Measuring the Effects of Tunable Alkanethiol Monolayers on the Adsorption and Collision Dynamics of Platinum Nanoparticles.

Abstract

Platinum nanoparticles (PtNPs) catalyze the Hydrogen Evolution Reaction upon colliding at a catalytically inactive electrode surface when sufficient potential is applied, and in the presence of adequate hydrogen ion concentration. Here, we investigated nanoscale interactions of PtNPs at alkanethiol modified gold electrode surfaces and examined the effects of monolayer hydrophilicity/hydrophobicity on single particle collision dynamics. After colliding with and adsorbing onto the modified electrode surface, PtNPs generate measurable cathodic current arising from the reduction of hydrogen. Each single particle collision is indicated by a spike-step or spike of current in the current time trace. The shape, frequency, and size of these current steps are dependent on the terminal chemistry of the alkanethiol covalently bound to the electrode surface. Using the collisional frequency as a function of PtNP concentration, we determined the rate of particle adsorption, $k_{\text{ads}}$ , to be 2.23 × 10^-6 cm/s and 8.85 × 10^-6 cm/s for -CH₃ and -OH terminated surfaces, respectively.
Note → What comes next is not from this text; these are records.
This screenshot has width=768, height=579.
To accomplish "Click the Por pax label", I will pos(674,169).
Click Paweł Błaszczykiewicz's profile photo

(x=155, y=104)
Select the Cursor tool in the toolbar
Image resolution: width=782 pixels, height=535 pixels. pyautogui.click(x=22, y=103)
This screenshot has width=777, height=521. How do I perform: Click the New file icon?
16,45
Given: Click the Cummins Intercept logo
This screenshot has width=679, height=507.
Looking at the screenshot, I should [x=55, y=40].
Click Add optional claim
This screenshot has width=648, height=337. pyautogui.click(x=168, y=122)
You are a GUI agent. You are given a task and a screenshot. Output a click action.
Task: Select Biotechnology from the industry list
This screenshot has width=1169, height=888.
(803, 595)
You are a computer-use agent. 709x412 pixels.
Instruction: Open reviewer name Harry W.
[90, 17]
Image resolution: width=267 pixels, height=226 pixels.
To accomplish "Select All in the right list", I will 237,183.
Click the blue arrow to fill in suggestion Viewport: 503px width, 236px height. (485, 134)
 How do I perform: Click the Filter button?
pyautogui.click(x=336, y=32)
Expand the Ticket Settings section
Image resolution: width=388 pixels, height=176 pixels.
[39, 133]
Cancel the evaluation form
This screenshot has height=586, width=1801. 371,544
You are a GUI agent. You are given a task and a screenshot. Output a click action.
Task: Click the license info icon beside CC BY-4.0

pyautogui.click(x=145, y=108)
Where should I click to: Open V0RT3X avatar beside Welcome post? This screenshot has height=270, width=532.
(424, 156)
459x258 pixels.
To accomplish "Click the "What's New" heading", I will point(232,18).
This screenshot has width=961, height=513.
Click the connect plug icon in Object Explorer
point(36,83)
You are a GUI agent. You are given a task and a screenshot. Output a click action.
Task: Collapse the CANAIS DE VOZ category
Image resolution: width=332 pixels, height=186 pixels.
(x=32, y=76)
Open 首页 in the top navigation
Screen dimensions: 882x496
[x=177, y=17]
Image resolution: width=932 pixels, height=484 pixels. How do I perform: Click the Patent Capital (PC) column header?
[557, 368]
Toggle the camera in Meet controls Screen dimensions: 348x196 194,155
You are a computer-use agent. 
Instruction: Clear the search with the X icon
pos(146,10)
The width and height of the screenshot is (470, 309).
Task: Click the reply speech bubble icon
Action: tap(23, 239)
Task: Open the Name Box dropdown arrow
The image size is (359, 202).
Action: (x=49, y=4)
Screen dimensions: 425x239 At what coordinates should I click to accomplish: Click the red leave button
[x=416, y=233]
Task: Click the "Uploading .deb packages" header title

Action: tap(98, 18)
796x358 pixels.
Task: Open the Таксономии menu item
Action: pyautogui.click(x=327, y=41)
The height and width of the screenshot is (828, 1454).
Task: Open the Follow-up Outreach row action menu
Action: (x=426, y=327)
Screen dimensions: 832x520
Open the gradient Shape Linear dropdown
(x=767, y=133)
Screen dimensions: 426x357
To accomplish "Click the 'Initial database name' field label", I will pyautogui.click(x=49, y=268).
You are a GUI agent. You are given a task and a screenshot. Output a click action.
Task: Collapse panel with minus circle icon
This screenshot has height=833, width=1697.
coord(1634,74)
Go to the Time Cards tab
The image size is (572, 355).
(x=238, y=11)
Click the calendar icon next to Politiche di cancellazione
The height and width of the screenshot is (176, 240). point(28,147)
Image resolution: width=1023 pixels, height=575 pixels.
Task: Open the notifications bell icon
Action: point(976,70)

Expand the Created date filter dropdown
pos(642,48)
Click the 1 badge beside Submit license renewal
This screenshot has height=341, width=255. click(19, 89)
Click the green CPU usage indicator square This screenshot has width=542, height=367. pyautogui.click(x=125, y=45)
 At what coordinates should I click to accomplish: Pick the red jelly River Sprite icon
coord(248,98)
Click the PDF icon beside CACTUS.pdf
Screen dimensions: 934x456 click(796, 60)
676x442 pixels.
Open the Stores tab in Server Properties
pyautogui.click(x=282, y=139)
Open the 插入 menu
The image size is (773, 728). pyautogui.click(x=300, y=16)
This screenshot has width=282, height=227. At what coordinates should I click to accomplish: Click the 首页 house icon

Electrodes modified with a mixture of alkanethiols (-CH₃/-OH) exhibited collision frequencies that scale linearly with the ratio of hydrophilicity of the alkanethiol immobilized on the electrode surface. The results indicate the dependence of intermolecular effects on PtNP collision dynamics at the electrode surface, with hydrophobic-dominating surfaces having the least observed collisions. This study provides insights into the influence of surface chemistry on single nanoparticle interactions, which could advance the designs of biosensors and more efficient nanocatalysts by offering a deeper understanding of the interfacial mechanism of PtNPs on modified electrode surfaces.